I'd like the entries that follow repeated exactly, with the pictures left out.

PROVIDED INFORMATION section start

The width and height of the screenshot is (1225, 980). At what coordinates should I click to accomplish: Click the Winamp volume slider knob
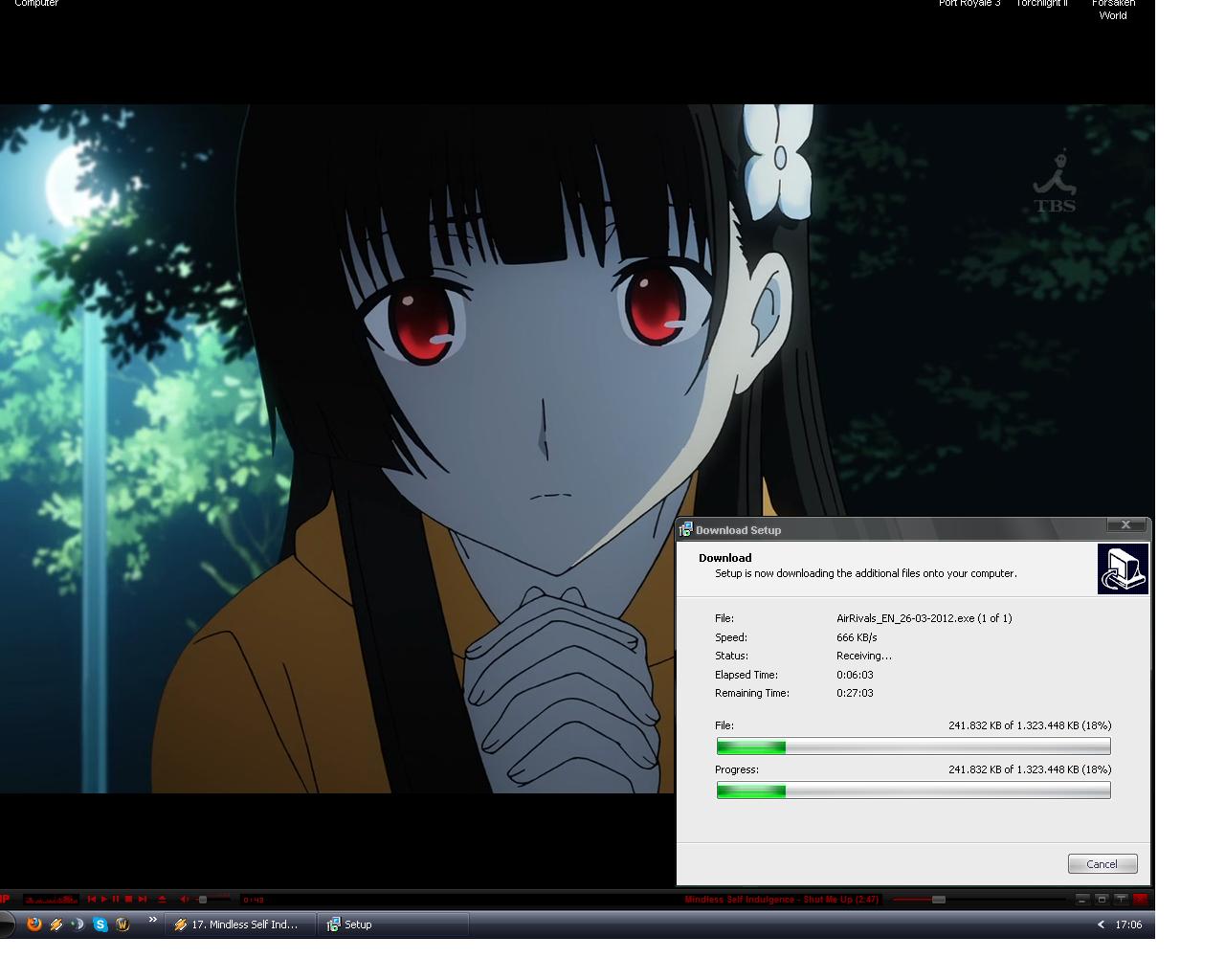click(203, 900)
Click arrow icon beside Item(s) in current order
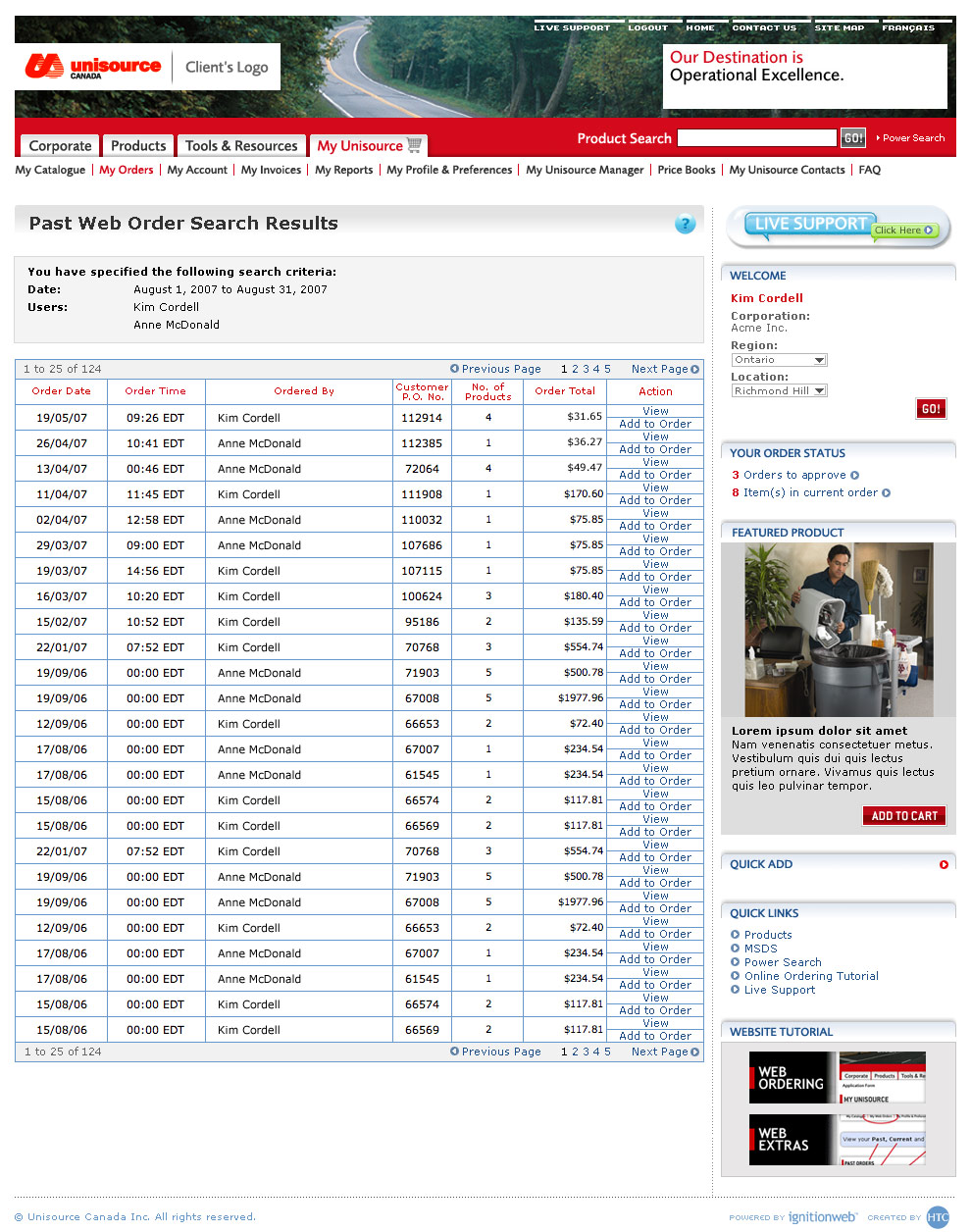The width and height of the screenshot is (971, 1232). tap(887, 493)
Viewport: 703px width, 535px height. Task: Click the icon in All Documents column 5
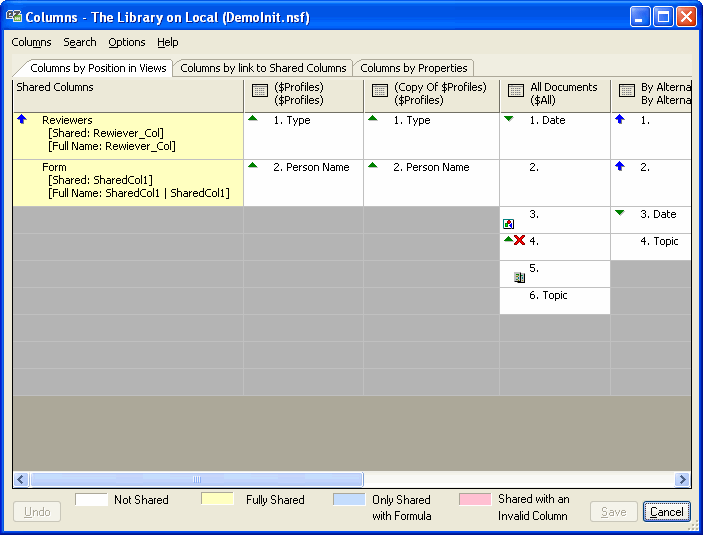pos(519,277)
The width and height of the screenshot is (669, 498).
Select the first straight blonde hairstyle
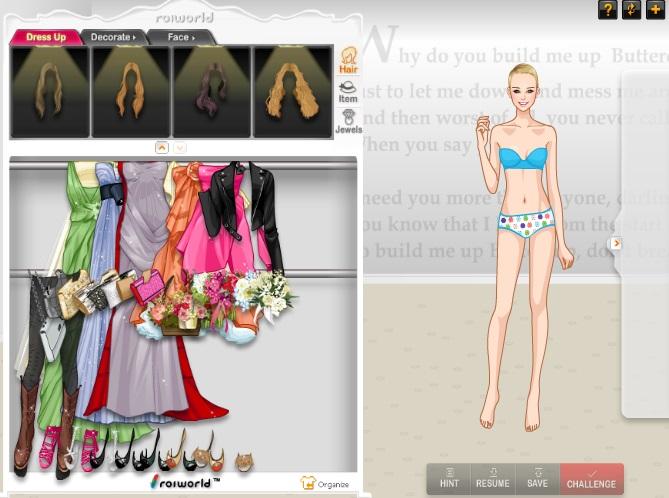[49, 92]
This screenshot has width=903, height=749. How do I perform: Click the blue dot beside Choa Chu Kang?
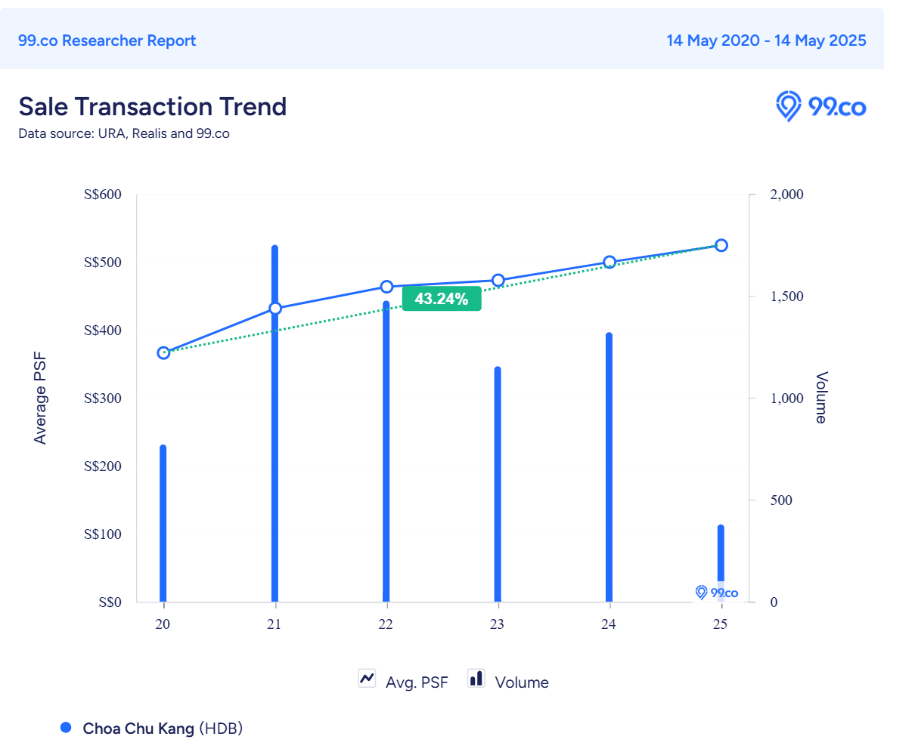pos(66,728)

PROVIDED INFORMATION section end

TASK ANSWER →
The width and height of the screenshot is (1225, 980). At what coordinates should I click to accomplish: Click the Winamp volume slider knob
click(203, 900)
Click arrow icon beside Item(s) in current order
The width and height of the screenshot is (971, 1232). tap(887, 493)
Viewport: 703px width, 535px height. Task: Click the icon in All Documents column 5
pos(519,277)
The width and height of the screenshot is (669, 498).
Select the first straight blonde hairstyle
[49, 92]
This screenshot has width=903, height=749. How do I perform: Click the blue dot beside Choa Chu Kang?
pos(66,728)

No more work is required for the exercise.